Rosneft is expanding the capacity of its existing delayed coker at Novokuybishev. Rosneft plans to complete its refinery modernization program by 2025. The program includes construction and reconstruction of over 50 units, with work on more than 30 of the units having been finished.
** Kyrgyzneftegaz plans to upgrade its Jalal-Abad refinery. Its strategy involves a unit for secondary processing of fuel oil.
** Russia's Perm is working on a deep processing complex which will increase the refinery's depth of processing. The project's timeline is 2020-2025. The complex includes a catalytic cracker, diesel hydrotreater, hydrogen unit, alkylation unit.
** Kazakhstan's Pavlodar refinery is looking to build a unit for the purification of LPG and has selected a Merox technology.
** The launch of four secondary units at the Mariisky refinery has been delayed. As per plans, after upgrades it expects to increase the AT-2's capacity to 1.4 million mt/year from 900,000 mt/year and the VDU capacity to 1 million mt/year from 476,000 mt/year.
** The next stage of upgrades at the Antipinsky refinery in Russia involves increasing the capacity of crude and refined product pipelines. Antipinsky, which can process 9 million-9.5 million mt/year of crude, currently receives 7.5 million mt/year of crude.
** A delayed coker will be installed at the Turkmenbashi refining complex in Turkmenistan.
** Russia's Rosneft could launch a planned new refinery as part of its VNHK (East petrochemical complex) in the Far East in 2029 and a petrochemical plant in 2026. In August 2020, Rosneft CEO Igor Sechin told Russian President Vladimir Putin that Rosneft has shelved a plan to build a new refinery and petrochemical complex in the Far East due to changes in taxation, but can resume the project provided profitability can be guaranteed. Meanwhile, at a new meeting with Russia's President, Sechin said that one of the factors for carrying out the Far East project would be taking measures for stimulating the production of ethane and LPG. The Far East refinery is planned to process 12 million mt/year of crude, while the petrochemical plant will have 3.4 million mt capacity. The production will include 1.8 million mt gasoline, 6.3 million mt diesel and 4.5 million petrochemical products annually.

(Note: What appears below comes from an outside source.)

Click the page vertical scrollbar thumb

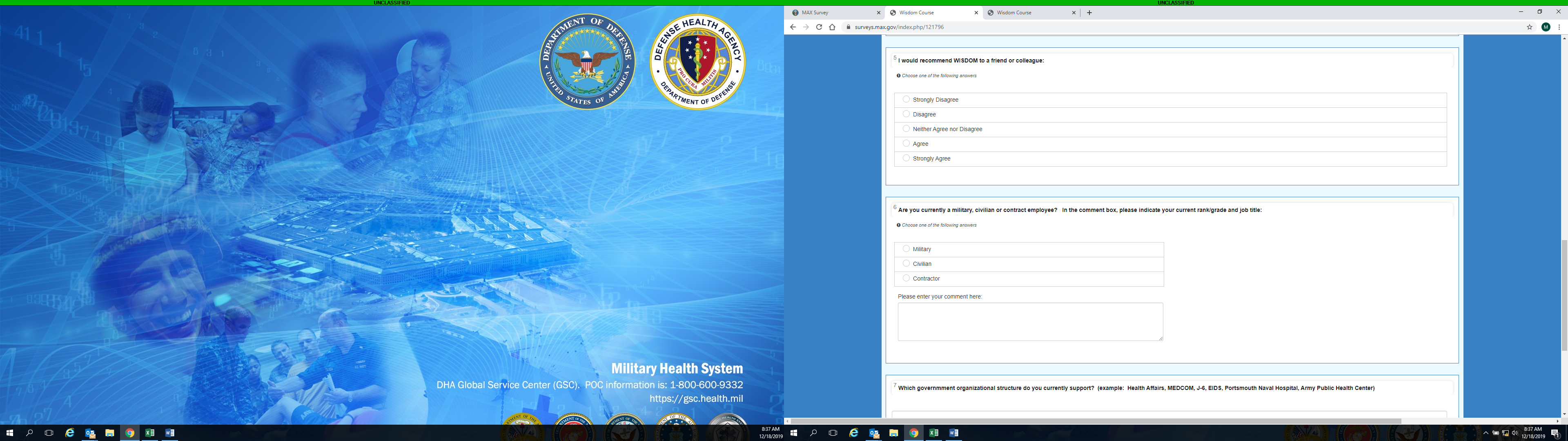pos(1564,295)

** A new refinery is planned to be launched in Georgia, at the Black Sea port of Kulevi, in 2024.
Construction of the 4 million mt/year plant is due to start in 2021. The refinery is expected to have 98% depth of processing and produce Euro 5 and 6 gasoline and diesel and thus reduce Georgia's import needs for oil products by 15%-20%.
** Russia's Khabarovsk refinery plans to build a second phase to the plant close to the existing site. The second phase would double the refinery's capacity to 10 million mt/year, and aims to cover gasoline demand in the far east of Russia. The company is seeking an investor in the Asia-Pacific for the second phase, which includes an FCC, hydrotreater and delayed coker.